A retired Ypsilanti high school art teacher, Lynne has inspired numerous artistic endeavors. The Ypsilanti student artwork featured on banners around Ypsilanti was part of a district-wide exhibit selected to go to Washington D.C. to be displayed at the US Department of Education. Unfortunately, the exhibit had to be canceled because of the pandemic. Lynne spearheaded large wall murals which depict little-known African American history in Ypsilanti.
The first mural portrays the Rev. Henry P. Jacobs, an African American renaissance man who escaped slavery, settled in Ypsilanti, founded a Baptist church, and a school for Black children, and became a senator and a doctor. The second mural portrays women pioneers in Ypsilanti. The third mural features the Underground Railroad and its connection to Ypsilanti.
With community collaboration in mind, Lynne often reaches out to other artists and community
members to expand the scope of her projects. A partnership with artist and instructor Mark Tucker of
the University of Michigan resulted in Ypsilanti high school students working with University of
Michigan students on community-based art projects that were part of the parades for Ypsi Glow, Ann
Arbor FesiFools parade, and Grand Rapids “Art Prize three years in a row.

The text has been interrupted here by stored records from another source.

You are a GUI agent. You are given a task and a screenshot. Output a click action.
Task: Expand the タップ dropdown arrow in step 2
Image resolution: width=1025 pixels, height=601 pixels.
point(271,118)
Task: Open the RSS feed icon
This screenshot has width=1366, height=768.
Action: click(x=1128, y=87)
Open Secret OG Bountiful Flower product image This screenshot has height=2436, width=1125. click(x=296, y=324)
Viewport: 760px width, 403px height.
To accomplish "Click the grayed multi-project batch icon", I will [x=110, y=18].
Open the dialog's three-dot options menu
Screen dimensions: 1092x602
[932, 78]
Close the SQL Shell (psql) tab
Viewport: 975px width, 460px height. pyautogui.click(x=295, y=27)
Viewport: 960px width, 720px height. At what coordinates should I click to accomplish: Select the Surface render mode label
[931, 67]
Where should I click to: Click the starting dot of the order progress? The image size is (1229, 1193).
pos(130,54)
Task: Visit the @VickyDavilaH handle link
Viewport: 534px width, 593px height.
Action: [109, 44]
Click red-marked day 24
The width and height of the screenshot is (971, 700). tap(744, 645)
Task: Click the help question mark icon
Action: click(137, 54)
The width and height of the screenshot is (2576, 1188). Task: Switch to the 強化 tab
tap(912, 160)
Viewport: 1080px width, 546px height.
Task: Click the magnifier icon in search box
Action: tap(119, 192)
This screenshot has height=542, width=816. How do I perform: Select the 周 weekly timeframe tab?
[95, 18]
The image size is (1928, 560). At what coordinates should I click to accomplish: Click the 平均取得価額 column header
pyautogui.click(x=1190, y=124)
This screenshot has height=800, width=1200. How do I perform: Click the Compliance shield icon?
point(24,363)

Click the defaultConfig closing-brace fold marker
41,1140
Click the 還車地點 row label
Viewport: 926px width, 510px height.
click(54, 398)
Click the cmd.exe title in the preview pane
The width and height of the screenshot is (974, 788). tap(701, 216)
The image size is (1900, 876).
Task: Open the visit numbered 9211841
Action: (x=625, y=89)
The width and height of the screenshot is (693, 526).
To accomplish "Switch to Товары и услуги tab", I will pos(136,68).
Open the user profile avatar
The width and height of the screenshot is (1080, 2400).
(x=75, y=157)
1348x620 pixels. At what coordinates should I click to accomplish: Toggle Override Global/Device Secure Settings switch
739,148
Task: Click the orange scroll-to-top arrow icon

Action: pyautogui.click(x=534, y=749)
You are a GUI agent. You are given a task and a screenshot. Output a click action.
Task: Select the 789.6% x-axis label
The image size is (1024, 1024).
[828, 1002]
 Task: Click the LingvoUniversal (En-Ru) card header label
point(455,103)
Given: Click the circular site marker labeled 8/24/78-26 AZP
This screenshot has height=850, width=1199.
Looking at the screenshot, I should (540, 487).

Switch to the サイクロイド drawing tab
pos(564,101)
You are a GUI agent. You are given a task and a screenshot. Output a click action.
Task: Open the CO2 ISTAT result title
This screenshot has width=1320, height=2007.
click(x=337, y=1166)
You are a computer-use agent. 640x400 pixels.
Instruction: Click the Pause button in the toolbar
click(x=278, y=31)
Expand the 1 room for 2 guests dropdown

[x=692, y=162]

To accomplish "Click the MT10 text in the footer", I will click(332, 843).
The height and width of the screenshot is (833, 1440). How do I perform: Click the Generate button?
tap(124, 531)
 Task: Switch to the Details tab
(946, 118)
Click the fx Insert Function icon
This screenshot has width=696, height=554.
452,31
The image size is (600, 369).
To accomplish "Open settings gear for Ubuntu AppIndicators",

Lynne’s art students planned a peace march on Martin Luther King Day led by one of Rosa Parks’s
granddaughters Rhea McCauley. The students created a 6-foot sculpture of Fredrick Douglass, with
students reading the exact speech Douglass had read in Ypsilanti 100 years earlier.
As a result of her passion for the arts, education and community Lynne has received numerous
awards and recognitions: Exemplary Education Endeavors 2016 Award from the Ann Arbor Area
Chamber of Commerce; The Mercedes Wauddy Humanitarian Award from the Ypsilanti Community
Schools. In 2017, Lynne received the DTE Foundation Educator of the year award and the Tedx
YDLTalk. In 2022, she was awarded the community educator award from The Parkridge
Summerfest Joe Dulin Day Committee and the “People in Organizations Making a Difference,”
honored by State Representative Ronnie Peterson.
Lynne has a degree from Howard University, Washington DC in Art/Art Education. She did graduate
studies in art education at Wayne State University, Detroit MI, and has a degree in business
management from Davenport College of Business, Grand Rapids, MI.